- _Exercise_:
Reproduce each of the following lines verbatim, from first to last.

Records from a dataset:
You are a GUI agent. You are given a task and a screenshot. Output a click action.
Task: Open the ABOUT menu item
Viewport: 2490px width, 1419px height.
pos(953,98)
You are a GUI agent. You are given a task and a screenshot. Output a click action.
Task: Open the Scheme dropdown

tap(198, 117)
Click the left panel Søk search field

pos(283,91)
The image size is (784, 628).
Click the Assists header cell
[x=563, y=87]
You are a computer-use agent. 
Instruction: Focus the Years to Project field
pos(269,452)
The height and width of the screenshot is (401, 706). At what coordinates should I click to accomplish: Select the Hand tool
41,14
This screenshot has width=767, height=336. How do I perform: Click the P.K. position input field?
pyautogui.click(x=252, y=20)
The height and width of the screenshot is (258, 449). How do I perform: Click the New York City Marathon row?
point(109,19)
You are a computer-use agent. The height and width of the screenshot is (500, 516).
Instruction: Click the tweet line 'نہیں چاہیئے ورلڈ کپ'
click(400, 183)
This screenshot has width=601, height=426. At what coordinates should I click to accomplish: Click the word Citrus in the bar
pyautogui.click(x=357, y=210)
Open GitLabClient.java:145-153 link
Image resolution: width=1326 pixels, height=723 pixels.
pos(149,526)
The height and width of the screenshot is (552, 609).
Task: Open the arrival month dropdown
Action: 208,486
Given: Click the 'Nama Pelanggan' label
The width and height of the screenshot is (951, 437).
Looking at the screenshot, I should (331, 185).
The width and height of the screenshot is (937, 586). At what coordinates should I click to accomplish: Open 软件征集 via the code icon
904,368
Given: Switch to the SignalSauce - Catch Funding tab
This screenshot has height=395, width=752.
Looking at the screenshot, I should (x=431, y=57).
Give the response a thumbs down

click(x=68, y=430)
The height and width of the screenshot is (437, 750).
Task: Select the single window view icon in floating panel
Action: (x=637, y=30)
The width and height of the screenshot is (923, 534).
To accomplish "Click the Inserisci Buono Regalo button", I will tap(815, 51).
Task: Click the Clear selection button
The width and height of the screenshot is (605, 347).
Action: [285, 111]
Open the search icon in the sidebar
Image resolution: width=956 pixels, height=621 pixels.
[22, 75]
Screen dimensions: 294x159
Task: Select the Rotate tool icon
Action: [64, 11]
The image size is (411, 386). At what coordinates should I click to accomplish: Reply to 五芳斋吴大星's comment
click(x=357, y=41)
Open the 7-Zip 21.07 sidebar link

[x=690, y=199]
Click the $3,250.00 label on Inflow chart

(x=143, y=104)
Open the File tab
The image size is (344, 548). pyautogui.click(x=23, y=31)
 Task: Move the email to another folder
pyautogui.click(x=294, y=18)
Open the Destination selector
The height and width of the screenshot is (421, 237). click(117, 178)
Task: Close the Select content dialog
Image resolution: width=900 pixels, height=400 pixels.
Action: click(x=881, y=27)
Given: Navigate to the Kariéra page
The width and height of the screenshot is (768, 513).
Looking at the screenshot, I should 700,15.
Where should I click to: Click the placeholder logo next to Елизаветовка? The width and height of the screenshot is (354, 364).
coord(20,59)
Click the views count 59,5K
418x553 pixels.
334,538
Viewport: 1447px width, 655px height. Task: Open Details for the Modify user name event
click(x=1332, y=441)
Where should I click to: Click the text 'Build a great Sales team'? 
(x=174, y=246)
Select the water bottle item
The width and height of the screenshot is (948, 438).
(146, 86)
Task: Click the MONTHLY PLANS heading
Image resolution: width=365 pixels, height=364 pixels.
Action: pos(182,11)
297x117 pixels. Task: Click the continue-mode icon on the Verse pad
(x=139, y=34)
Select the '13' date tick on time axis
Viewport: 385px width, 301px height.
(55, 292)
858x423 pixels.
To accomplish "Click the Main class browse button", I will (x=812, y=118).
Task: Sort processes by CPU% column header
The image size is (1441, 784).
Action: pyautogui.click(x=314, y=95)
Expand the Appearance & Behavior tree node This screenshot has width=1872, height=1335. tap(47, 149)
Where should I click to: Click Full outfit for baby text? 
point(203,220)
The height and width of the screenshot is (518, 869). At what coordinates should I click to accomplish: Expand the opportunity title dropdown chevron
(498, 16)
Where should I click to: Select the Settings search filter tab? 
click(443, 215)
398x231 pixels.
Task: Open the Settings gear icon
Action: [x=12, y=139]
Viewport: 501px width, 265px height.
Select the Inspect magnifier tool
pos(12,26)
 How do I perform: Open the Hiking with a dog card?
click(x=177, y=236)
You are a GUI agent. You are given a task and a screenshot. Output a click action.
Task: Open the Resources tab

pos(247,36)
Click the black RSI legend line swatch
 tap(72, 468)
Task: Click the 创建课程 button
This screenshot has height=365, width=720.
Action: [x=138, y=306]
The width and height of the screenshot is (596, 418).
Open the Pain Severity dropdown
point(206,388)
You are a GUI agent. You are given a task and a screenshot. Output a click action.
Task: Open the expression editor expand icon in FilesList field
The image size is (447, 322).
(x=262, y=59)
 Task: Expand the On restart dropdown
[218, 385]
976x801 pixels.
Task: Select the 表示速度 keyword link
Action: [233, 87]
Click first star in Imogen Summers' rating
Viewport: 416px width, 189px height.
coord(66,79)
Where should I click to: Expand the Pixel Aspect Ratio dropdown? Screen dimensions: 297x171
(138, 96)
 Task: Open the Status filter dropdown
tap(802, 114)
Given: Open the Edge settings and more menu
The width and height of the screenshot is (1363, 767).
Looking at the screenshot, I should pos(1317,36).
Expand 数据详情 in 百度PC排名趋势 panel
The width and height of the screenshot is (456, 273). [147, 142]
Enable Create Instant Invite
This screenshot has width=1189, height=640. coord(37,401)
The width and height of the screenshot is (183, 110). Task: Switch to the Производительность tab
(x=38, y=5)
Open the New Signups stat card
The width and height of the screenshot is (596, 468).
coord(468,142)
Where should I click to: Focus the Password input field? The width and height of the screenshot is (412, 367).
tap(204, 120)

- _Task solution_:
You are a GUI agent. You are given a task and a screenshot. Output a click action.
Task: Open the ABOUT menu item
Viewport: 2490px width, 1419px height.
pos(953,98)
You are a GUI agent. You are given a task and a screenshot. Output a click action.
Task: Open the Scheme dropdown

tap(198, 117)
Click the left panel Søk search field

pos(283,91)
The image size is (784, 628).
Click the Assists header cell
[x=563, y=87]
You are a computer-use agent. 
Instruction: Focus the Years to Project field
pos(269,452)
The height and width of the screenshot is (401, 706). At what coordinates should I click to accomplish: Select the Hand tool
41,14
This screenshot has width=767, height=336. How do I perform: Click the P.K. position input field?
pyautogui.click(x=252, y=20)
The height and width of the screenshot is (258, 449). How do I perform: Click the New York City Marathon row?
point(109,19)
You are a computer-use agent. The height and width of the screenshot is (500, 516).
Instruction: Click the tweet line 'نہیں چاہیئے ورلڈ کپ'
click(400, 183)
This screenshot has width=601, height=426. At what coordinates should I click to accomplish: Click the word Citrus in the bar
pyautogui.click(x=357, y=210)
Open GitLabClient.java:145-153 link
Image resolution: width=1326 pixels, height=723 pixels.
pos(149,526)
The height and width of the screenshot is (552, 609).
Task: Open the arrival month dropdown
Action: 208,486
Given: Click the 'Nama Pelanggan' label
The width and height of the screenshot is (951, 437).
Looking at the screenshot, I should (331, 185).
The width and height of the screenshot is (937, 586). At what coordinates should I click to accomplish: Open 软件征集 via the code icon
904,368
Given: Switch to the SignalSauce - Catch Funding tab
This screenshot has height=395, width=752.
Looking at the screenshot, I should (x=431, y=57).
Give the response a thumbs down

click(x=68, y=430)
The height and width of the screenshot is (437, 750).
Task: Select the single window view icon in floating panel
Action: (x=637, y=30)
The width and height of the screenshot is (923, 534).
To accomplish "Click the Inserisci Buono Regalo button", I will tap(815, 51).
Task: Click the Clear selection button
The width and height of the screenshot is (605, 347).
Action: [285, 111]
Open the search icon in the sidebar
Image resolution: width=956 pixels, height=621 pixels.
[22, 75]
Screen dimensions: 294x159
Task: Select the Rotate tool icon
Action: [64, 11]
The image size is (411, 386). At what coordinates should I click to accomplish: Reply to 五芳斋吴大星's comment
click(x=357, y=41)
Open the 7-Zip 21.07 sidebar link

[x=690, y=199]
Click the $3,250.00 label on Inflow chart

(x=143, y=104)
Open the File tab
The image size is (344, 548). pyautogui.click(x=23, y=31)
 Task: Move the email to another folder
pyautogui.click(x=294, y=18)
Open the Destination selector
The height and width of the screenshot is (421, 237). click(117, 178)
Task: Close the Select content dialog
Image resolution: width=900 pixels, height=400 pixels.
Action: click(x=881, y=27)
Given: Navigate to the Kariéra page
The width and height of the screenshot is (768, 513).
Looking at the screenshot, I should 700,15.
Where should I click to: Click the placeholder logo next to Елизаветовка? The width and height of the screenshot is (354, 364).
coord(20,59)
Click the views count 59,5K
418x553 pixels.
334,538
Viewport: 1447px width, 655px height. Task: Open Details for the Modify user name event
click(x=1332, y=441)
Where should I click to: Click the text 'Build a great Sales team'? 
(x=174, y=246)
Select the water bottle item
The width and height of the screenshot is (948, 438).
(146, 86)
Task: Click the MONTHLY PLANS heading
Image resolution: width=365 pixels, height=364 pixels.
Action: pos(182,11)
297x117 pixels. Task: Click the continue-mode icon on the Verse pad
(x=139, y=34)
Select the '13' date tick on time axis
Viewport: 385px width, 301px height.
(55, 292)
858x423 pixels.
To accomplish "Click the Main class browse button", I will (x=812, y=118).
Task: Sort processes by CPU% column header
The image size is (1441, 784).
Action: pyautogui.click(x=314, y=95)
Expand the Appearance & Behavior tree node This screenshot has width=1872, height=1335. tap(47, 149)
Where should I click to: Click Full outfit for baby text? 
point(203,220)
The height and width of the screenshot is (518, 869). At what coordinates should I click to accomplish: Expand the opportunity title dropdown chevron
(498, 16)
Where should I click to: Select the Settings search filter tab? 
click(443, 215)
398x231 pixels.
Task: Open the Settings gear icon
Action: [x=12, y=139]
Viewport: 501px width, 265px height.
Select the Inspect magnifier tool
pos(12,26)
 How do I perform: Open the Hiking with a dog card?
click(x=177, y=236)
You are a GUI agent. You are given a task and a screenshot. Output a click action.
Task: Open the Resources tab

pos(247,36)
Click the black RSI legend line swatch
 tap(72, 468)
Task: Click the 创建课程 button
This screenshot has height=365, width=720.
Action: [x=138, y=306]
The width and height of the screenshot is (596, 418).
Open the Pain Severity dropdown
point(206,388)
You are a GUI agent. You are given a task and a screenshot. Output a click action.
Task: Open the expression editor expand icon in FilesList field
The image size is (447, 322).
(x=262, y=59)
 Task: Expand the On restart dropdown
[218, 385]
976x801 pixels.
Task: Select the 表示速度 keyword link
Action: [233, 87]
Click first star in Imogen Summers' rating
Viewport: 416px width, 189px height.
coord(66,79)
Where should I click to: Expand the Pixel Aspect Ratio dropdown? Screen dimensions: 297x171
(138, 96)
 Task: Open the Status filter dropdown
tap(802, 114)
Given: Open the Edge settings and more menu
The width and height of the screenshot is (1363, 767).
Looking at the screenshot, I should pos(1317,36).
Expand 数据详情 in 百度PC排名趋势 panel
The width and height of the screenshot is (456, 273). [147, 142]
Enable Create Instant Invite
This screenshot has width=1189, height=640. coord(37,401)
The width and height of the screenshot is (183, 110). Task: Switch to the Производительность tab
(x=38, y=5)
Open the New Signups stat card
The width and height of the screenshot is (596, 468).
coord(468,142)
Where should I click to: Focus the Password input field? The width and height of the screenshot is (412, 367).
tap(204, 120)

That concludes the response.